The above mean that this would only fragment the layers and be counterproductive. The reason the layers variable is forced to be ordered in this PR is so that the resulting manifests have the same layer order, which is prettier and makes comparing manifests easier. |
6.7Mb of a 6.5 Gb image is oh, 0.1%? For fedora core, it would be 2MB out of 2GB, so it scales pretty well with the image size to be 0.1% to 0.2%. I do not think that warrants an out-of-band store. But it also needs not be part of the spec, so enterprise users that want to squeeze out that 0.1% can.
Referencing the bazzite image store, in my opinion forcing out-of-band storage for signatures is a wart of the OCI spec. It clouds both skopeo manifests and the image store. For most images, signing happens during build time. So the happy path would be to bundle the initial sigs with the image itself. |
I would refer to that as deterministic.
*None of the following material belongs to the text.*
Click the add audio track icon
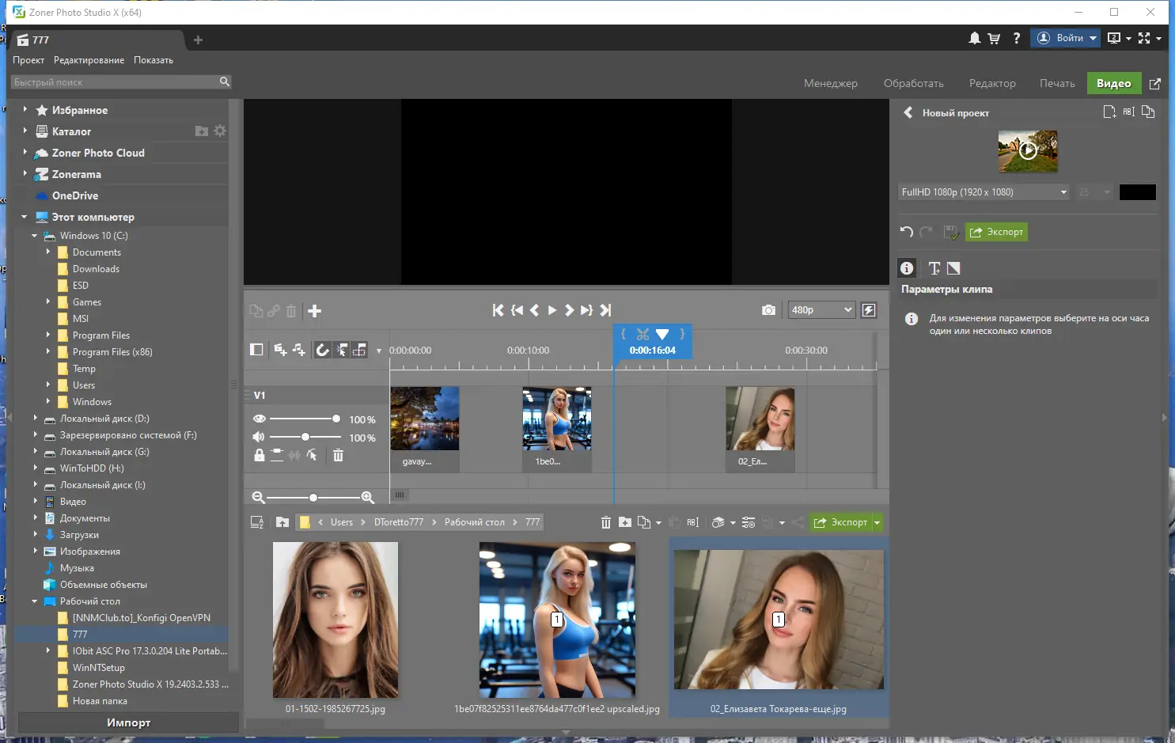This screenshot has width=1175, height=743. 298,350
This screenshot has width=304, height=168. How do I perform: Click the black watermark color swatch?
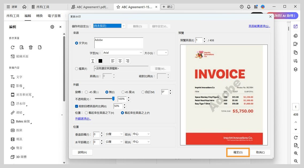point(100,61)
At best, unless there are stable ABI guarantees in the Rust spec. If the checksum algorithm changes for any reason, all existing images produced with ostree-rs-ext would be cache busted. This includes changing the string type ostree-rs-ext uses and Rust updates. Ordered here would mean the spec would respect the ordering provided by |
This is really an unimportant side discussion but just for reference: If we changed how ostree computes checksums, it would also duplicate on-disk state, etc. It's not going to happen. What we should be doing is getting ostree out of the container images and orienting around composefs and fsverity, probably moving to xattrs in the tar stream, etc. which would be the more useful format break. |
I meant the checksumming which causes ordering of the BTree within rust. Looking at the Rust documentation, it is not clear how it is determined. There are references to the Ord trait so perhaps in the current version it is alphabetical? I am unsure. I am also not sure on how the final hash ordering is currently determined. But I would rather it not break unless it is done intentionally. I know the hashes themselves will not change. |
I agree on the other points though. I am not aware of Fedora's plans, but for us I'd prefer we maintain interop with rpm-ostree as it ships today for the next 1 year at least on images shipped. And in the much sorter term fixing the xattrs issue, as it appears we will need it soon. Any image derived with rechunk cannot use it again because it loses xattrs. That means extending ostree-rs-ext and depending on ostree for the time being. |
I've been thinking about this more. I think we can simplify things a lot if instead of going from container image -> container image, we go from:
It's basically the same thing I'm proposing here https://gitlab.com/fedora/bootc/tracker/-/issues/32#note_2078106687 The big simplification here vs what you have is that each artifact image becomes its own chunk by default (unless specified to be merged). Again something like this:
There's a strong relationship here to the (relatively) new COPY --link (that's not implemented in podman yet) for the latter two bits - it's basically what we're doing. |
Well except actually, we need in the general case to do selinux labeling on artifacts when enabled, and canonicalize to ostree format short term, so it won't actually be |
I agree this is a design flaw that needs fixing, but if it's not actually really useful right now can we then drop the newline requirement and the need to change ocidir-rs in the short term? I think that's the thing that's conflicting in the PR at the moment. |
This reverts commit 1061e93.
Reverted and tested it does not conflict. I will make sure to filter \n before merging the changes to rechunk. |
I do not know why my local version did not catch the fixture error. Perhaps there needs to be a bit more testing there. There is also still the following issue. ostree ext adds a last layer dedicated for new packages that will not be used.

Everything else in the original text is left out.